Emma Horgan-Heke, chief executive officer for the Sustaining Hawke's Bay Trust charity that run the Environment Centre, said they have finally found a viable site to move to but need immediate funding to do so.
The centre is reluctant to identify the potential new site, until it has funding secured.
"We've applied for lots of grants but we don't hear for two or three months on most of them," she said.
"We're trying to explore every possible avenue to get things going."
Environment Centre are trying to raise $250,000 to operate over the next year - $100,000 for the building lease and outgoings and $150,000 for three new employees to provide recycling and climate change action education and behavioral change advice.
Horgan-Heke said the move has provided the Centre with an opportunity to expand its offering.
"Because we've got so busy so quickly, because people are so interested in taking climate action, I guess we've been taken a little bit off guard about how much we need to up-resource the centre," she said.
The trust is currently heavily focused on zero waste and recycling streams, but wants to expand to broader climate action across areas like food resilience, biodiversity, water health, energy and transport.
"This is the first chance that we've had for something that could actually work with our new strategic plan," Horgan-Heke said.
She said that depending on how the fundraising goes over the next month, their Board may have to consider the future of Environment Centre Hawke's Bay.
"If we don't have enough money to do what we need to do, then we'll have to make some hard decisions and we're just not sure what they'll look like yet," she said.
But Horgan-Heke and her team are optimistic.
"Just because of the number of people that come through the door and use our services, we hope that the community steps up and supports us. Time will tell I guess."
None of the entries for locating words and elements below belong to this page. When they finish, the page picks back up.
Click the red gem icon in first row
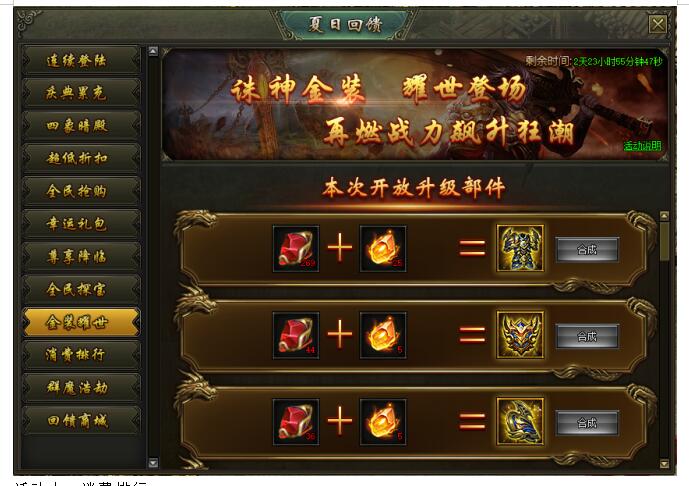The width and height of the screenshot is (689, 486). [x=296, y=249]
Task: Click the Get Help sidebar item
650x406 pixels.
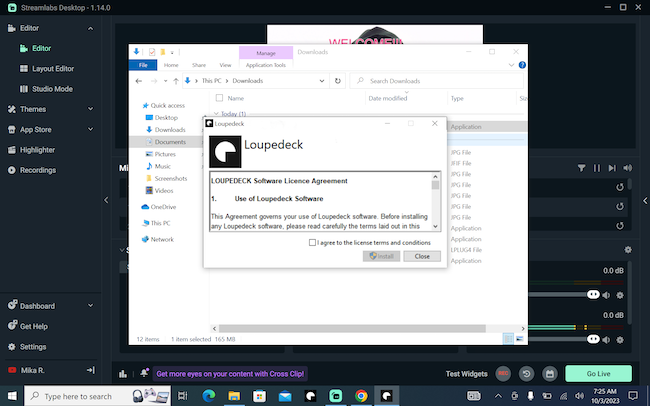Action: [x=33, y=327]
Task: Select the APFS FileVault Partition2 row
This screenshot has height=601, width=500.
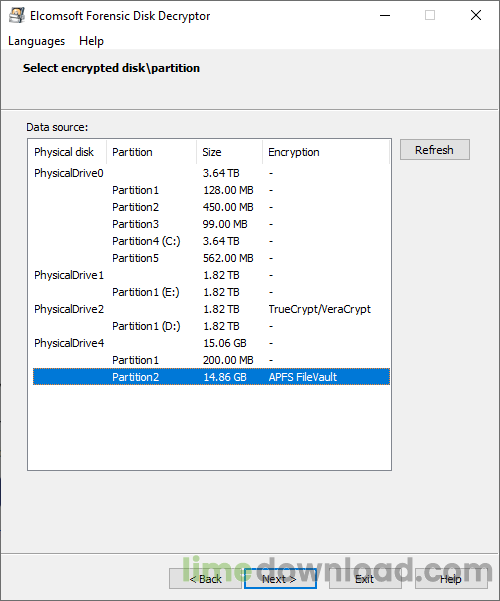Action: pos(211,377)
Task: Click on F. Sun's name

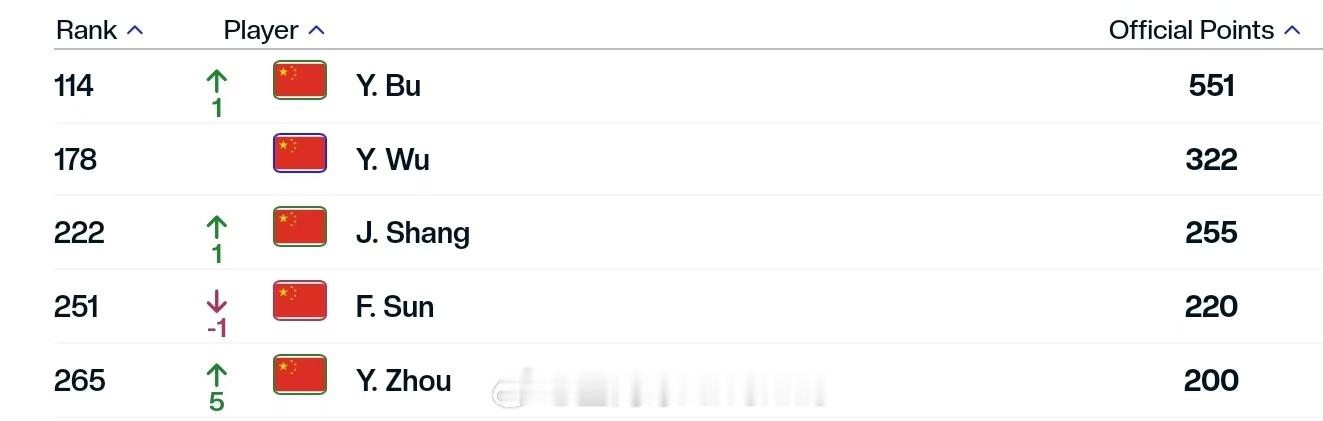Action: tap(394, 307)
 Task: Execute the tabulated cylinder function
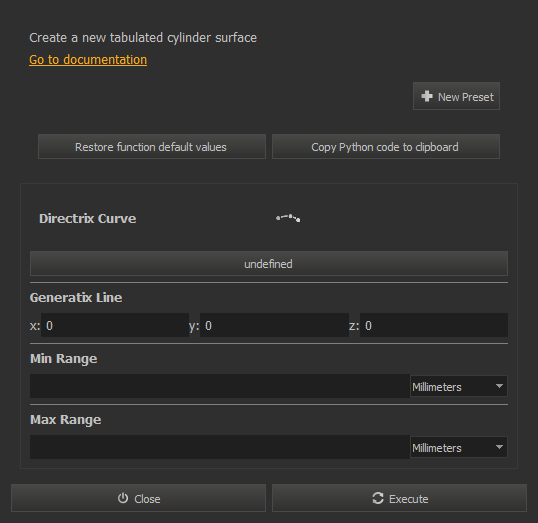(x=399, y=498)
This year Environment Centre Hawke's Bay has diverted more than 80,000 kilograms of electronic waste and over 100,000kg of plastics, batteries, aluminum, tetra pak, coffee pods, candle wax, toothpaste tubes and printer cartridges from landfill.
Nourished for Nil founder Christina McBeth said their move to a building that has twice the capacity of the Tremains Community Hub space is all set to go.
She said their services will all remain the same and the food rescue organisation will simply be able to take in and distribute a lot more food in a less crowded space, with considerably more on-site storage.